Every cloud has a silver lining, and with Bad Seed it is a hilarious performance by Dennis Farina (Get Shorty) as a low-rent private detective named Dick, who is hired by Preston to help retrieve an incriminating videotape. As I mentioned earlier, Bokenkamp has a skill in penning refreshingly engaging dialogue, and Farina's character gets the bulk of the good stuff. Dick adds some much needed levity to the proceedings, and without it Bad Seed would have collapsed inward on it's own melodramatics, like a celluloid black hole.
I know I've been a little rough on this movie, and like a doctor, I can offer a second opionion. My lovely wife Jeanine has her own scale for rating a movie, which I call her "yeah, right" system. Basically, it is how many times a film will get her to utter "yeah, right" in disgust. I lost count during Bad Seed, but it was at least six or seven times, which doesn't include the big "yeah, right" muttered at the film's conlusion. Any of the good that Bokenkamp did is washed away during its slap in the face ending, with its shoddy Shawshank Redemption overtones and dramatic camera angles.
Rating for Style: C-
Rating for Substance: C-
|Aspect Ratio||1.85:1 - Widescreen|
|Original Aspect Ratio||yes|
Image Transfer Review: Artisan has released Bad Seed in a 1.85:1 anamorphic widescreen transfer. Much of the film is dark, and as such benefits from strong black levels and excellent shadow definition. There is some minor grain present, though not enough to be distracting. The colors look crisp, with no noticeable bloom, and flesh tones are stable. There were some compression issues most significantly evident during some of the rainy, night scenes and in a few of the interior shots of Jonathon's home.
The image transfer from Artisan earns higher marks that the actual content.
Image Transfer Grade: C+
Audio Transfer Review: The 5.1 and 2.0 mixes are virtually interchangeable. Not a bad thing necessarily, as both give full life to the score, and incorporate music cues as the dominant rear channel effect. No problem with dialogue clarity, and both audio mixes presented a stable, anchored sound field.
Audio Transfer Grade: B
Disc ExtrasAnimated menu with music
Scene Access with 20 cues and remote access
Subtitles/Captions in English, Spanish with remote access
Cast and Crew Biographies
1 Original Trailer(s)
2 Feature/Episode commentaries by writer/director Jon Bokenkamp, actor Luke Wilson; writer/director Jon Bokenkamp, producer Roni Equia, composer Kurt Kuenne
- Photo Gallery
The second commentary track is also with Bokenkamp, but includes producer Roni Equia and composer Kurt Kuenne. This is more of the traditional behind-the-scenes track, and the inclusion of Kuenne is a nice touch. Too often composers get lost in the shuffle, and I really enjoyed hearing some of his comments on how this was scored.
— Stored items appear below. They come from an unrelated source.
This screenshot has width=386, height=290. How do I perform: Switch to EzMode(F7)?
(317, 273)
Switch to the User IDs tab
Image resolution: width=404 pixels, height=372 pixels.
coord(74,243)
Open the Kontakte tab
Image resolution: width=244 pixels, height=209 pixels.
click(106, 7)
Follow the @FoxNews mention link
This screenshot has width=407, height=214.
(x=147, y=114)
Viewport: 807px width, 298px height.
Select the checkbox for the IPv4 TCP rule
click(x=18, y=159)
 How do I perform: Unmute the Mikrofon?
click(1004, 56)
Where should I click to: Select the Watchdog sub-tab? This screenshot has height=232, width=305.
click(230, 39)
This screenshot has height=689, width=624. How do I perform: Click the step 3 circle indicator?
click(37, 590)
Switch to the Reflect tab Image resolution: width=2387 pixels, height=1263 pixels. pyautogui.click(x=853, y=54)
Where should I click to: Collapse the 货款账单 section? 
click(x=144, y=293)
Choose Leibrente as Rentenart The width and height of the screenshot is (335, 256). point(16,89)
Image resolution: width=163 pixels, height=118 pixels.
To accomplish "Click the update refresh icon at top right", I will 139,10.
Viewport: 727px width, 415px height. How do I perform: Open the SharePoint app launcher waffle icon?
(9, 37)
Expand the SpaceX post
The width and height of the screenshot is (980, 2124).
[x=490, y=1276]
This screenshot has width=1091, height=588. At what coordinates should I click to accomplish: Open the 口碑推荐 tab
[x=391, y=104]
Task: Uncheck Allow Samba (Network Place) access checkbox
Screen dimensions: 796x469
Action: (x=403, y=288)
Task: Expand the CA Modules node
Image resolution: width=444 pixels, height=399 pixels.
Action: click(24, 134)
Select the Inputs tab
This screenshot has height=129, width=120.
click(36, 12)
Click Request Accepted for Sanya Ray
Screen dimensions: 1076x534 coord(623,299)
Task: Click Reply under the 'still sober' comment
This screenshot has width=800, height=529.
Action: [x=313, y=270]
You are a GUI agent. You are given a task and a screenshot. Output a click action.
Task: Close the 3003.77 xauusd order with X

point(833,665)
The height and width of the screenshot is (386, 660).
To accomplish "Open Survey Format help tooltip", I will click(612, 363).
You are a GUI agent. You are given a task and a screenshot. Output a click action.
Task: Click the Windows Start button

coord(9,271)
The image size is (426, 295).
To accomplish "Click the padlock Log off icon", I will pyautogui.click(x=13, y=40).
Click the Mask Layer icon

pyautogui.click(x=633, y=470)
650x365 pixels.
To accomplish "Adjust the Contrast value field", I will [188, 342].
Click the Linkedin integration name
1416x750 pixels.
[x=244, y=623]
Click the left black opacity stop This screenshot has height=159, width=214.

A 15-image Photo Gallery is completely unneeded, and should not have been included. This isn't the type of film that one might be compelled to relive the experience through photos, unless you're a Luke Wilson junkie.
The 12-minute, behind-the-scenes featurette combines production footage, final scenes and talking heads of the principles. I watched it hoping to see if I missed some of the fine points, but apparently I didn't.
Twenty chapter stops, as well as English and Spanish subtitles complete the supplementals.
For a weak film, Artisan has included more bonus material than I would have expected. The two commentary tracks were a real plus.
Extras Grade: B
Final CommentsI found Bad Seed to be a deceptive and unfair thriller. With the exception of a funny turn by Dennis Farina, the main characters do nothing but ultimately waste 95 minutes of my time and shatter any hope I had of a satisfying movie experience.
Though it does have two somewhat interesting commentary tracks, my advice is don't rent this.